Study may show the rational ignorance of voters...

One of the most interesting articles is one that is very brief and to the point, but somewhat dated. It comes from MSNBC.com in January 2006, but is very relevant to the issue of rational ignorance in voting. It is entitled, Political bias affects brain activity, study finds. It concisely points out the lack of reasoning that many people fail to go through when making decisions about important issues. The article and the study look at biases that are on both sides of the political spectrum with regard to the way that people vote or decide who to support. When test subjects were presented with statements from candidates President George W. Bush and Senator John Kerry their reactions were based more on the emotional feelings rather than what reason may tell them.

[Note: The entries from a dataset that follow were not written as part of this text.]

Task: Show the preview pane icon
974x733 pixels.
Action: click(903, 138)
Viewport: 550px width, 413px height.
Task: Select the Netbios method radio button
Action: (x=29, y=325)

“The study points to a total lack of reason in political decision-making. ‘None of the circuits involved in conscious reasoning were particularly engaged,’ Westen said. ‘Essentially, it appears as if partisans twirl the cognitive kaleidoscope until they get the conclusions they want, and then they get massively reinforced for it, with the elimination of negative emotional states and activation of positive ones.’ Notably absent were any increases in activation of the dorsolateral prefrontal cortex, the part of the brain most associated with reasoning ...‘The result is that the partisan beliefs are calcified, and the person can learn very little from the new data,’ Westen said.”

With this information in mind it is important to note that even though the study looked at those voters who were clearly on one side of the political scale or the other, when looking at other issues that were not politically based many people looked primarily at the emotional aspect of the questions at hand. Not only is their emotion involved, but some even viewed it similar to that of resolving a conflict when discussing their own views. If this is truly the way that many people think about various situations it life or with voting, it may be fair to say that in many of our choices we choose to be rationally ignorant of the truth even when it may be right in front of us. We walk away from what is real and justify our own personal beliefs no matter how wrong or right they truly are.